▶ _What you will do_
1 > Write out the part of the passage on the crown of privilege starting at "II. ITS PERIL." and ending at "in its train.".
2 > Lay out the records as a numbered list, starting at the line that contains "What do you see at coordinates (732, 1292)" and ending with the last line of the records. Leave out blank lines.

▶ _Page extract_
■ ■ ■

5. Consecration. "They shall vow a vow unto the Lord, and shall perform it;" the solemn presentation of self unto a Divine Savior and a lifelong redemption of the vow.—C.
The crown of privilege.
The promise of the text may not have seemed to Israel so gracious and so inspiring as many others; but it was one that might well have been considered surpassingly good. For it predicted that the time would come when Israel should be closely associated as "a third" with two great world-powers- Egypt and Assyria; not, indeed, to triumph over them, but to be "a blessing in the midst" of them. This is the very crown of privilege. Concerning privilege itself we may consider—
I. ITS UNDOUBTED EXISTENCE. There are "elect" nations and individuals; it is not only a truth written in the pages of Scripture, but a fact confirmed by all testimony and observation, that God has conferred on some much more than he has allotted to others. To one nation (man) he gives one talent, to another two, and to another five. Physical strength, intellectual capacity, force of character, material wealth and natural advantages, knowledge, revealed truth,—these are some of the privileges by which 'men and nations are favored.
II. ITS PERIL. The great danger attending the possession of privilege is that of entirely mistaking the object of the Creator in conferring it; of assuming that he bestowed it simply for the gratification or the exaltation of its recipients. This was the disastrous mistake which the Jews made: hence their spiritual arrogance, their selfishness, their pitiable exclusiveness, their misreading of Scripture, their maltreatment of their Messiah. It is a mistake we are all tempted to make; it is one against which we do welt to guard with the utmost vigilance; for it is a sinful one, and one that carries ruin in its train.
III. ITS CROWN. This is to be "a blessing in the midst of the land;" to be a bond of union between other powers—a "third" to the Egypt and Assyria by which we may be surrounded. Privileged lands, like England, find their crown, not in military successes, nor in annexations, nor even in well-filled banks or well-fitted vessels; but in giving free institutions to neighboring or even distant nations, in conveying the message of Divine mercy to heathen lands, "in being a blessing in the midst of the earth." Privileged men find the crown of their life, not in possession, nor in enjoyment, nor in conscious superiority to others "that are without;" but in distributing, in imparting, in making others partakers of the peace and joy and hope that fill their own hearts, in broadening the belt of light on which they stand, in sowing the seed of the kingdom in land which now bears only briers and thorns, in being "a blessing in the midst of the land."—C.

■ ■ ■

▶ _Records shown_
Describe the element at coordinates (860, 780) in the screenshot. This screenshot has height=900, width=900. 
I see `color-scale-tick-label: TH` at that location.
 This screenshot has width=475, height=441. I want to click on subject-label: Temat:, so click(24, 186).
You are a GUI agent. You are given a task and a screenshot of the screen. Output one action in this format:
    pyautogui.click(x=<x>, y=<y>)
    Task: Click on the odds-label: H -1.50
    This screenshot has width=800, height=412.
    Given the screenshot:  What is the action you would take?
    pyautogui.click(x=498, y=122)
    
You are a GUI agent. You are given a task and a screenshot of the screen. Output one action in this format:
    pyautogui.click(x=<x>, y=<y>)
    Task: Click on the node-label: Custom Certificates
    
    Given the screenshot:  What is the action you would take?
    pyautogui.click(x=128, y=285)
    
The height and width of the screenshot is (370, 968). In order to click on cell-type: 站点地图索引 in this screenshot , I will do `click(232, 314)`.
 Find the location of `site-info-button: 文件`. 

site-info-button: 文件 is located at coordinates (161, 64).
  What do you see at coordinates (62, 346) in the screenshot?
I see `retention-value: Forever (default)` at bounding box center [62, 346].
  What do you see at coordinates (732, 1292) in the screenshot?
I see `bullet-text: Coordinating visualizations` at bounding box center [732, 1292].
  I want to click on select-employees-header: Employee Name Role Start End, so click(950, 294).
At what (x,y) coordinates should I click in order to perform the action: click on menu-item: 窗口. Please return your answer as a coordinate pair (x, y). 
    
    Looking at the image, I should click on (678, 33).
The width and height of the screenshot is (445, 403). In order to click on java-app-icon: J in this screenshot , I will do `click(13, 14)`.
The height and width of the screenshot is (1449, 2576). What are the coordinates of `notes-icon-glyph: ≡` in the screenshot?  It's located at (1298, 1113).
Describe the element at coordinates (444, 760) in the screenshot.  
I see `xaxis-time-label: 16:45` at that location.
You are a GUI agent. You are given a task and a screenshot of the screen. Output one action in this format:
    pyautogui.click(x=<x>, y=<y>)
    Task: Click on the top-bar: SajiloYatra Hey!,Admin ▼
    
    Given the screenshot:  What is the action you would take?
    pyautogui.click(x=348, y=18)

■ ■ ■

▶ _Responses for each task_
1 >
II. ITS PERIL. The great danger attending the possession of privilege is that of entirely mistaking the object of the Creator in conferring it; of assuming that he bestowed it simply for the gratification or the exaltation of its recipients. This was the disastrous mistake which the Jews made: hence their spiritual arrogance, their selfishness, their pitiable exclusiveness, their misreading of Scripture, their maltreatment of their Messiah. It is a mistake we are all tempted to make; it is one against which we do welt to guard with the utmost vigilance; for it is a sinful one, and one that carries ruin in its train.

2 >
1.   What do you see at coordinates (732, 1292) in the screenshot?
2. I see `bullet-text: Coordinating visualizations` at bounding box center [732, 1292].
3.   I want to click on select-employees-header: Employee Name Role Start End, so click(950, 294).
4. At what (x,y) coordinates should I click in order to perform the action: click on menu-item: 窗口. Please return your answer as a coordinate pair (x, y). 
5.     Looking at the image, I should click on (678, 33).
6. The width and height of the screenshot is (445, 403). In order to click on java-app-icon: J in this screenshot , I will do `click(13, 14)`.
7. The height and width of the screenshot is (1449, 2576). What are the coordinates of `notes-icon-glyph: ≡` in the screenshot?  It's located at (1298, 1113).
8. Describe the element at coordinates (444, 760) in the screenshot.  
9. I see `xaxis-time-label: 16:45` at that location.
10. You are a GUI agent. You are given a task and a screenshot of the screen. Output one action in this format:
11.     pyautogui.click(x=<x>, y=<y>)
12.     Task: Click on the top-bar: SajiloYatra Hey!,Admin ▼
13.     Given the screenshot:  What is the action you would take?
14.     pyautogui.click(x=348, y=18)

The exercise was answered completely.